State v. Kayser

Decision Date12 April 1977
Docket NumberNo. 38046,38046
Citation552 S.W.2d 27
PartiesSTATE of Missouri, Plaintiff-Respondent, v. Thomas Edward KAYSER, Defendant-Appellant. . Louis District, Division Three
CourtMissouri Court of Appeals

Donald L. Wolff, Deborah H. Weinstein, Clayton, for defendant-appellant.

Ronald L. Boggs, Pros. Atty., G. Jeffrey Lockett, Kent W. Fanning, Asst. Pros. Attys., St. Charles, for plaintiff-respondent.

WEIER, Judge.

At issue in this criminal prosecution of a St. Charles County massage parlor operator is the question of whether one who maintains a commercial enterprise which masturbates its customers is engaged in criminal activity proscribed by § 563.630, RSMo. 1969. 1

Defendant Thomas Edward Kayser was charged by information with the offense of setting up and maintaining a common bawdy house. A jury trial was waived and the parties agreed to enter into a stipulation of facts to be submitted to the trial judge. It was stipulated that the State would prove beyond a reasonable doubt that on August 18, 1975, defendant did set up, maintain, and keep a business known as the Verboten Health Spa in St. Charles County. Defendant did there employ three women for the purpose of administering massages to adult customers. The privately administered massages were openly offered for the payment of money and included the touching, massaging, and masturbation of the customers' genitals. The amount of money charged was determined by the method and duration of the massages and masturbation, which were administered on a consensual basis in a private room solely within the confines of the Verboten. The customer and the person administering the massage were the only persons present in the room; and although the customer could touch and massage the breasts and body of the woman administering the massage, the customer was prohibited from touching the genitals and genital area of the woman.

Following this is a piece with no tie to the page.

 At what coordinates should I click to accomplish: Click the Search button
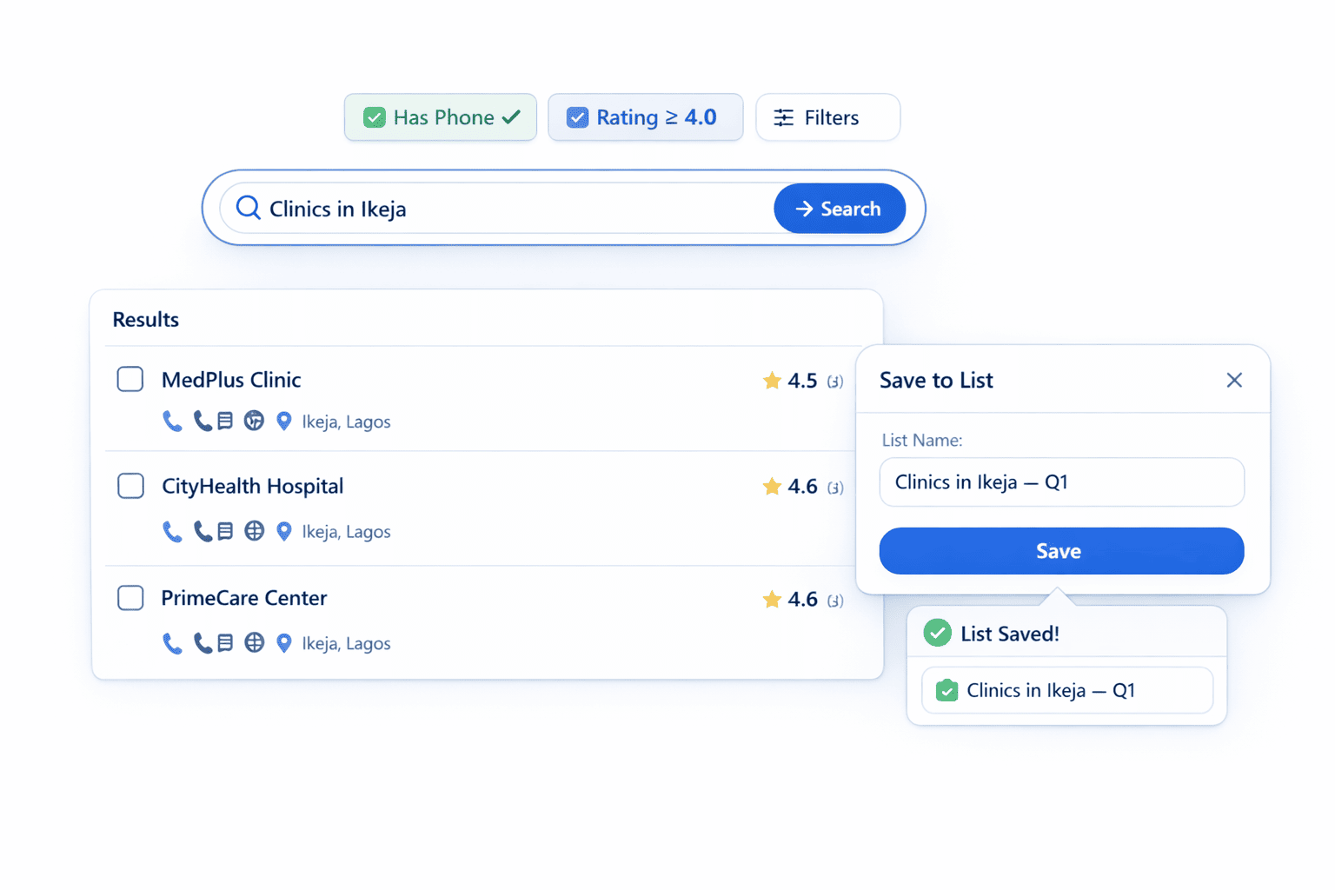pyautogui.click(x=839, y=208)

The parties further stipulated that defendant was aware of and permitted these activities, and in fact directed that such activities be offered and conducted when requested by the customers at the Verboten. Defendant also directed each employee to sign an employment contract which instructed the employee to refrain from engaging in "any act of sexual intercourse, penetration or act which would result in the placing of a mouth on the genitals or anus of any customer, or by any customer upon the person administering the massage or masturbation."

The cause was submitted to the court upon this stipulation. The trial judge found beyond a reasonable doubt that defendant was guilty, as charged, of the offense of operating a bawdy house. Punishment was assessed in the form of a five hundred dollar fine, and upon the overruling of a motion for new trial this appeal was duly perfected. For reasons hereinafter stated, we reverse the judgment.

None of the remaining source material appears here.